吉田氏の会社では「OMOIYARI」と書かれた額を各事務所に飾っている。
新入社員にはお得意のユーモアを交えて「プリーズ、ドント ダンプミー」(俺を見捨てないでや)と話すという。
「思いやりって、相手のことを思ってやることだから、お節介にも通じると思うんです」という吉田氏は、どんなに会社が大きくなっても、運転手もつけず、プリウスを運転して出社していた。経営者に大事な心構えはまず社員を思いやることだと力をこめる。
「社長やからって偉そうな顔している人は好かんのですよ。誰のおかげやと言いたくなる。従業員がちゃんと働いてくれているから社長はメシが食えるんです。そこを勘違いしたらいかんと思います。

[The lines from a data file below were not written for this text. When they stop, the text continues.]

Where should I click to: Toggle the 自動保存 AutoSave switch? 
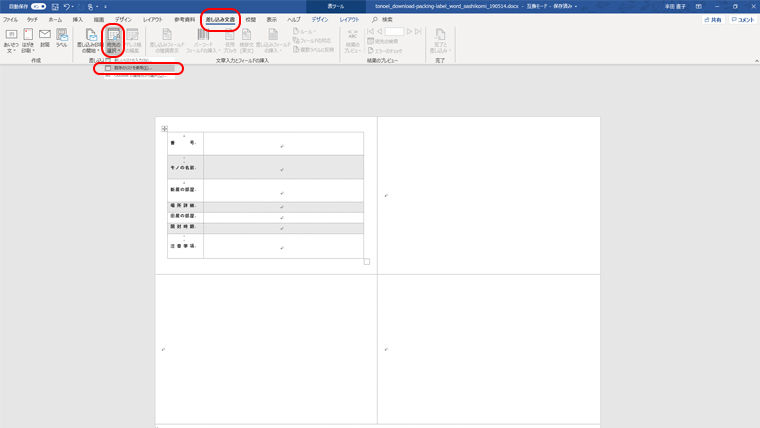point(38,6)
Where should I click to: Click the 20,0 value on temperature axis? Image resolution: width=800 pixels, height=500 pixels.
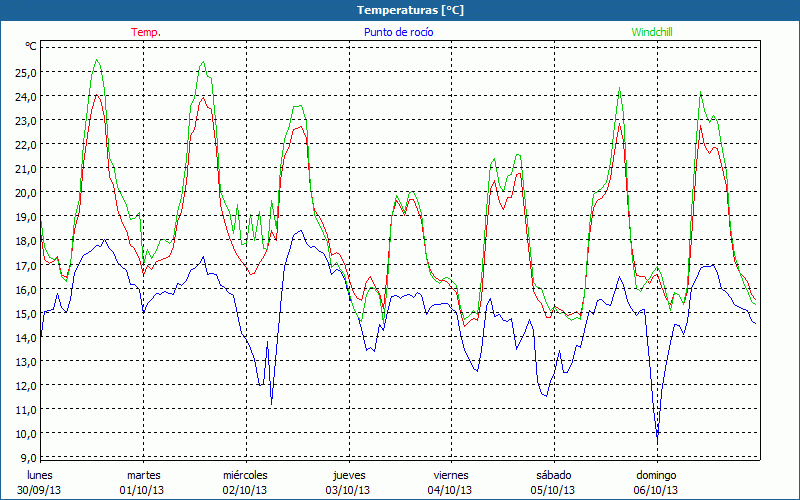coord(25,192)
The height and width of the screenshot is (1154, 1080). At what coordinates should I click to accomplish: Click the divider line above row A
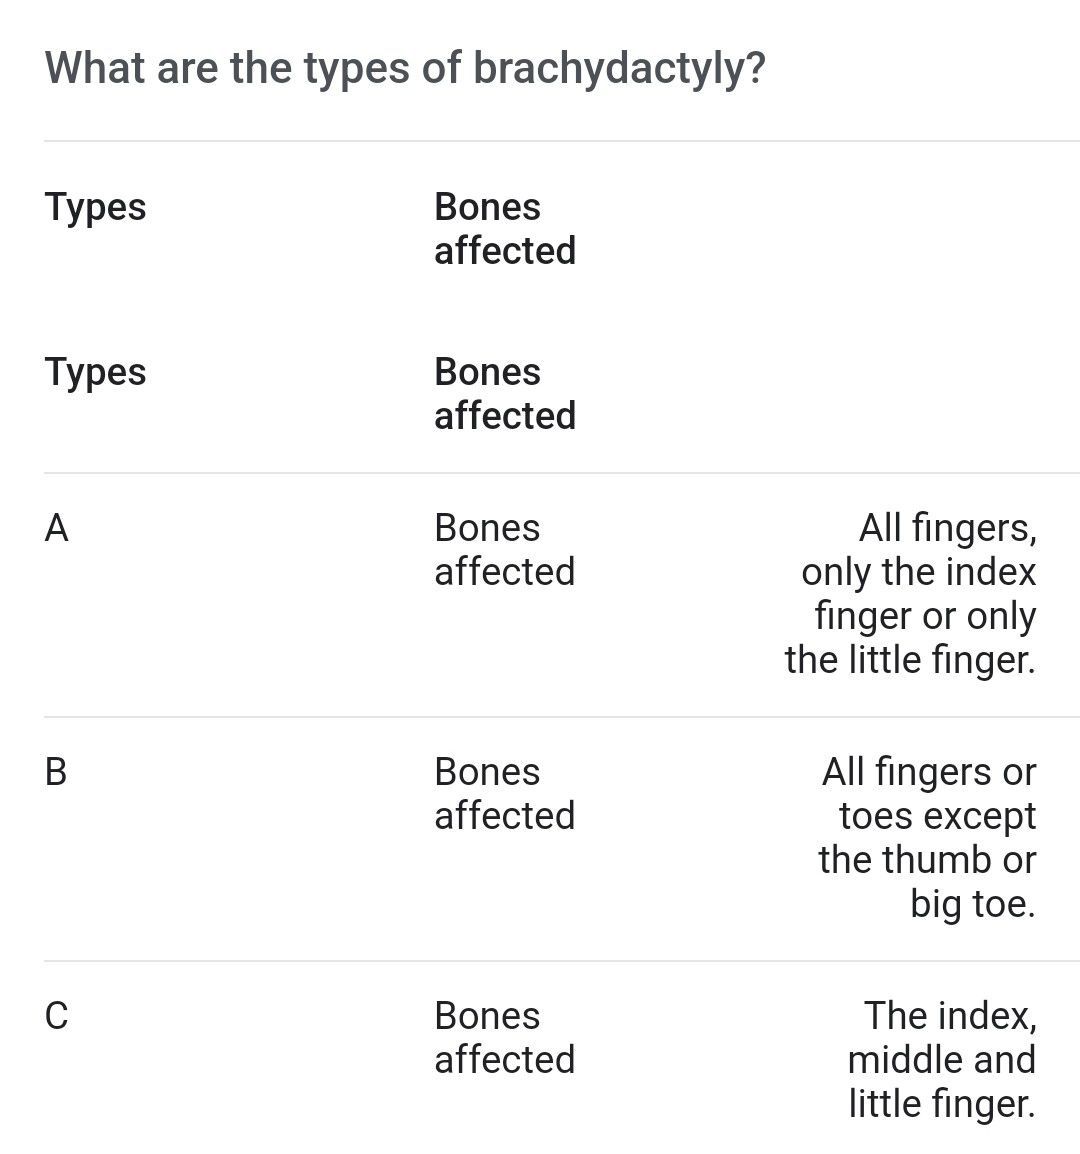tap(560, 473)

アメリカの偉大な経営者たちの多くは運転手なんかつけていませんよ。日本の経営者はなんだかちょっと勘違いしている人が多いように思います。従業員あっての会社だということを忘れたらあかん」
アメリカに息づく「お節介」
そんな吉田氏は、会社を継ぎたいと言ってくれた孫に対して「お前のええようにやったらええ」と伝えつつ、一つだけ約束させたことがあった。それは「必ず、今の従業員を全部守れよ」ということだ。吉田氏の会社には創業以来ずっと働く社員も多い。
「4度も破産しかけた時も、従業員の給与だけは守ってきました。商売は“金儲け”やない。“人も儲け”なんです。要は、いかに人と信頼関係を築けるかです。
それができたら、金儲けはあとからついてくる。取引先との関係だけでなく、従業員ともおんなじです。『吉田が言うんやから間違いない』と言ってもらえるかです」
信頼関係が築ければ、ここぞと言うときに「お節介」をやいてくれる人も現れる。アメリカでの販売権買い戻しを異例のスピードで成し遂げたのも、周りの「お節介」のおかげだろう。また、日本のコストコでの販売会にはいつもたくさんのボランティア販売員が参加してくれている。
アメリカといえば個人主義のイメージが強く、お節介文化とはほど遠い印象をうけるのだが、50年以上アメリカで暮らし、商売をしてきた吉田氏は、そんなことはないという。
「上下の服の色が合ってないような格好をしてても“あいつ変やな”と言うことはありません。それは個人の自由です。アメリカの個人主義ってそういうことです。ビジネスや暮らしの場ではアメリカにだってお節介はありますよ」
そして、こうも話す。
「人にやったことって不思議とブーメランみたいに返ってくるんです」
アメリカの成功者たちとの交流の機会も多い吉田氏は、歴代のアメリカの成功者たちを見ていると、自分の利益だけでなく、いつも「人さまのため」「社会のため」になることを考えている人が多かったという。
75歳になった今も商売は「“金儲け”やなくて“人儲け”」と、力を込めて繰り返す吉田氏。人を思う「思いやり」と「お節介」の精神は、万国共通の経営の極意なのかもしれない。